The electrophoretic analysis result of the DNA tetrahedron-affibody nano-carrier of Fig. 5 support oligomerization floxuridine, wherein M is
DNA Marker-B;1 is the single-stranded A13F of DNA;2 be A13F DNA-affibody chimera;3 be DNA tetrahedron;4 be support
The DNA tetrahedron of oligomerization floxuridine;5 be the DNA tetrahedron-affibody nano particle of support oligomerization floxuridine.
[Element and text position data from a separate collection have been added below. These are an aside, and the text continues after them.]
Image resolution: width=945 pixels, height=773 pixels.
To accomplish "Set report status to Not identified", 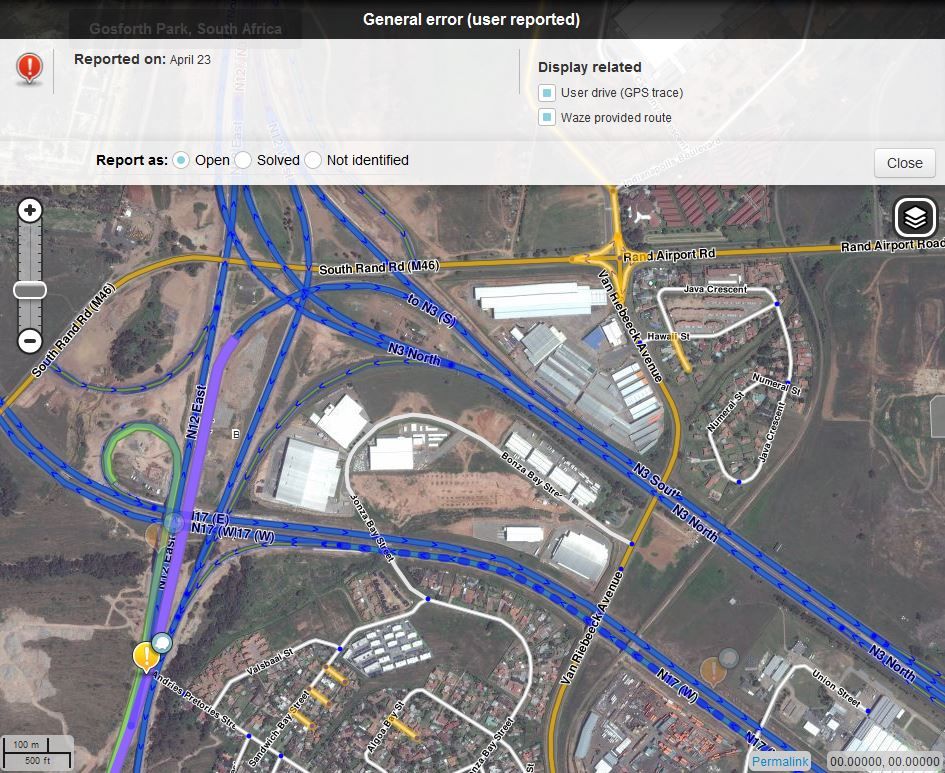I will click(x=313, y=160).
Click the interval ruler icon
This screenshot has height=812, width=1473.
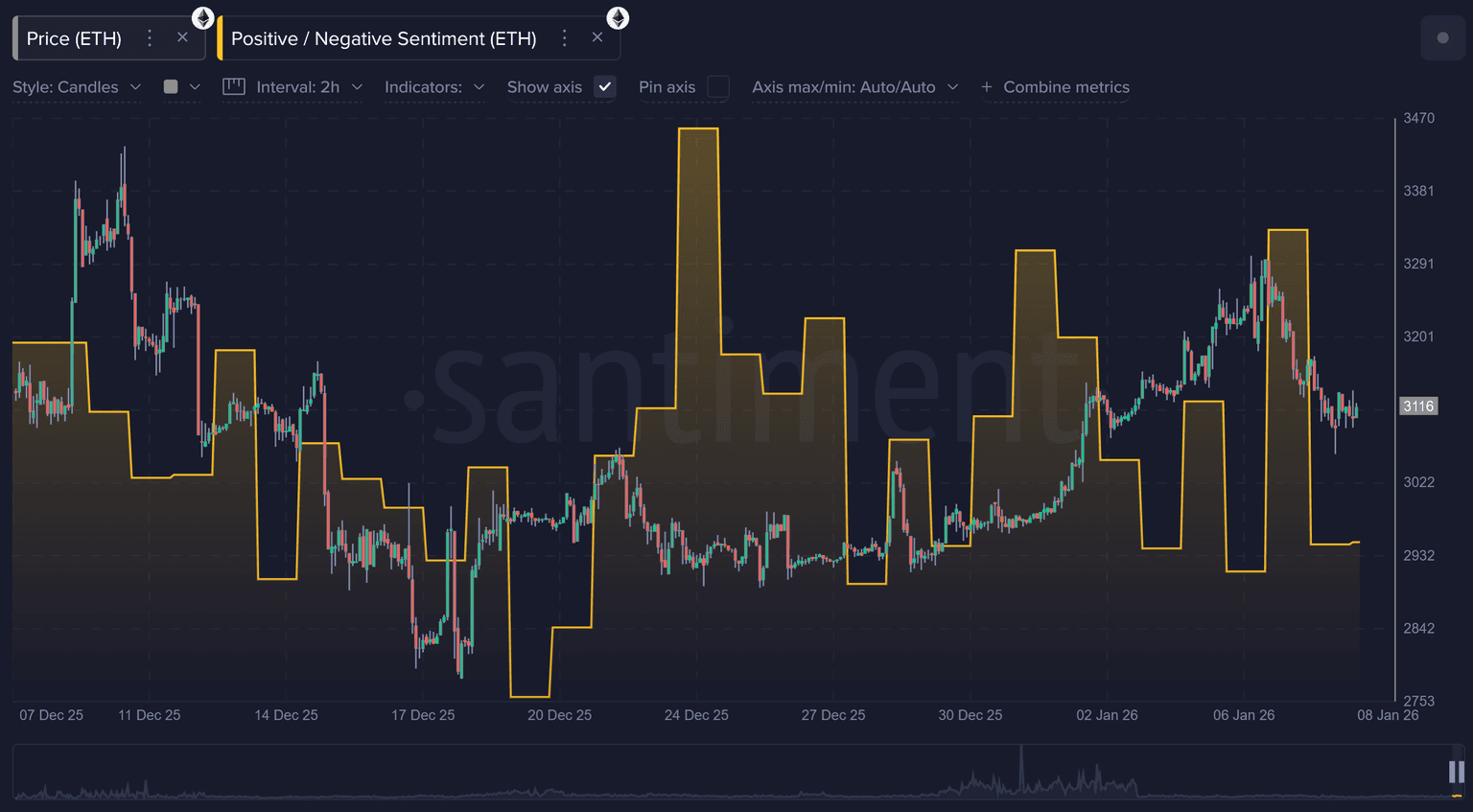[234, 87]
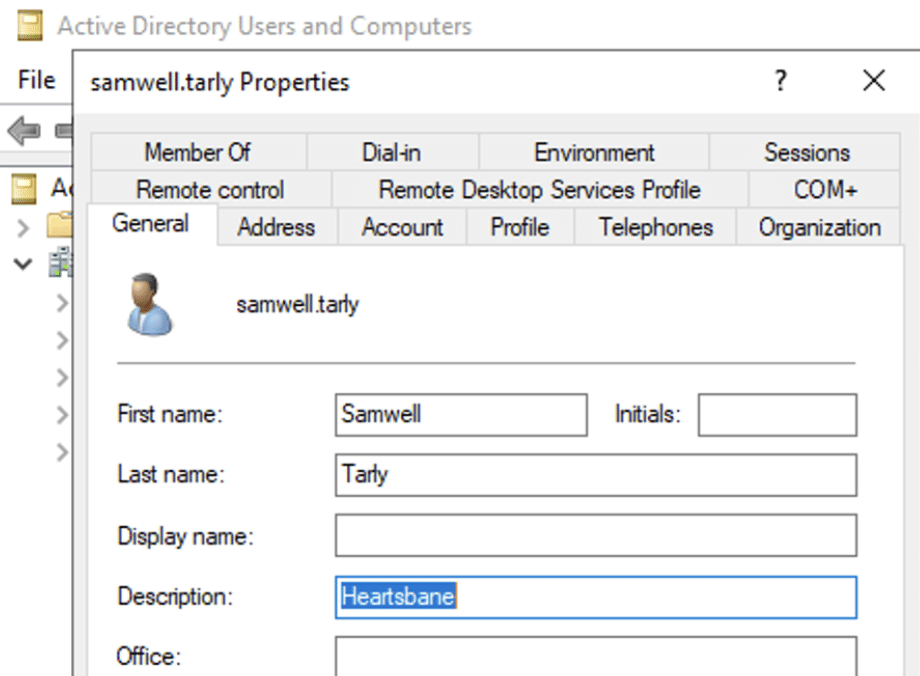This screenshot has width=920, height=676.
Task: Open the Telephones tab
Action: (x=655, y=227)
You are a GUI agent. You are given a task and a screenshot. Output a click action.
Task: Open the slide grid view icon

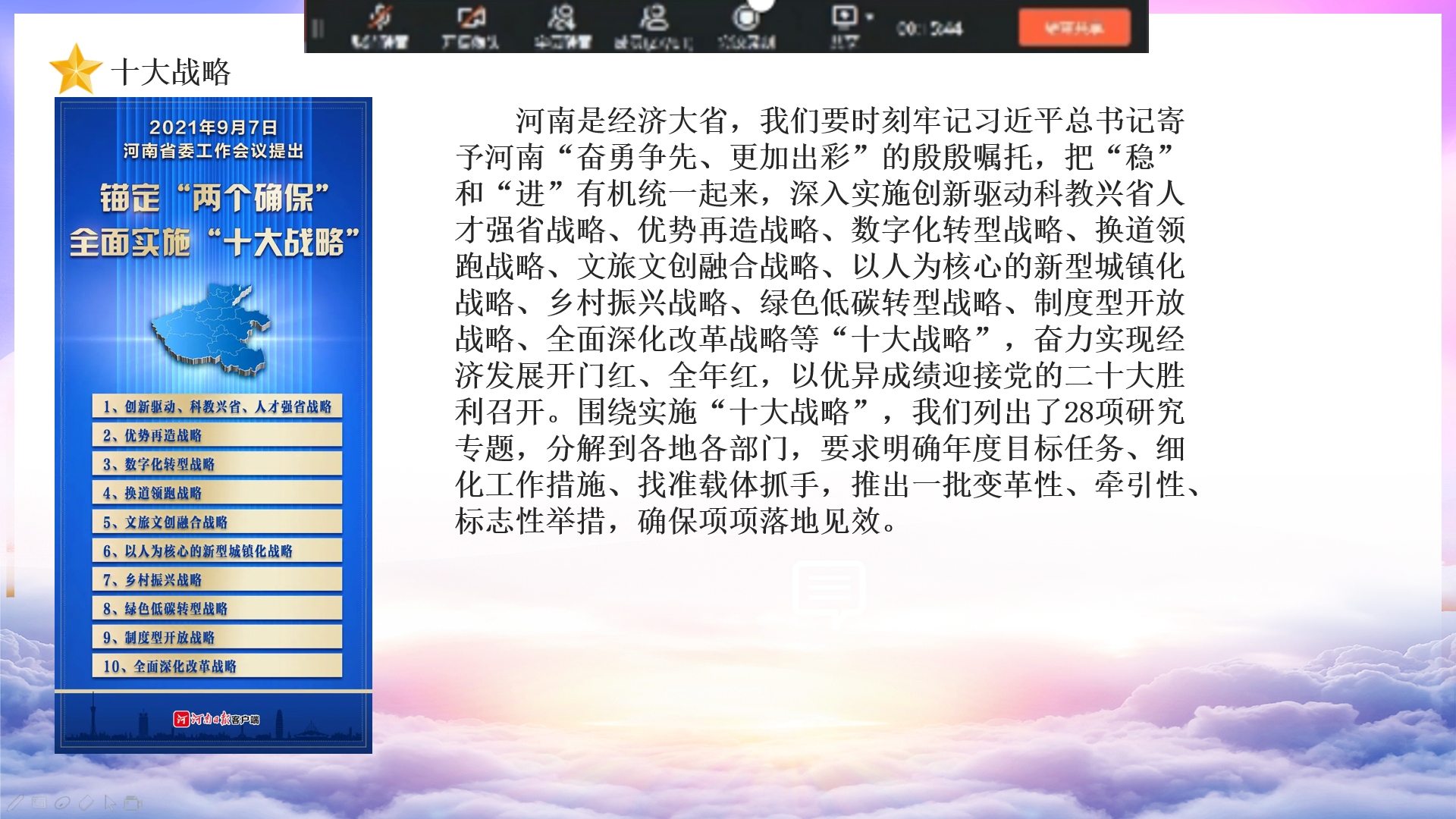39,802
The atomic force microscope qualification result of the DNA tetrahedron-affibody nano-carrier of Fig. 6 support oligomerization floxuridine
Figure.
The stability analysis figure of the DNA tetrahedron-affibody nano-carrier of Fig. 7 support oligomerization floxuridine.
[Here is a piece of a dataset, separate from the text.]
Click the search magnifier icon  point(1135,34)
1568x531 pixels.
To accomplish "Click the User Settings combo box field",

The cellular uptake analysis chart of the DNA tetrahedron-affibody nano-carrier of Fig. 8 support oligomerization floxuridine.
The cytotoxicity analysis figure of the DNA tetrahedron-affibody nano-carrier of Fig. 9 support oligomerization floxuridine.
Specific embodiment
Below by embodiment, the present invention will be described in detail, and experimental method used in following embodiments is unless otherwise specified
It is conventional method.The materials, reagents and the like used in the following examples is commercially available unless otherwise specified.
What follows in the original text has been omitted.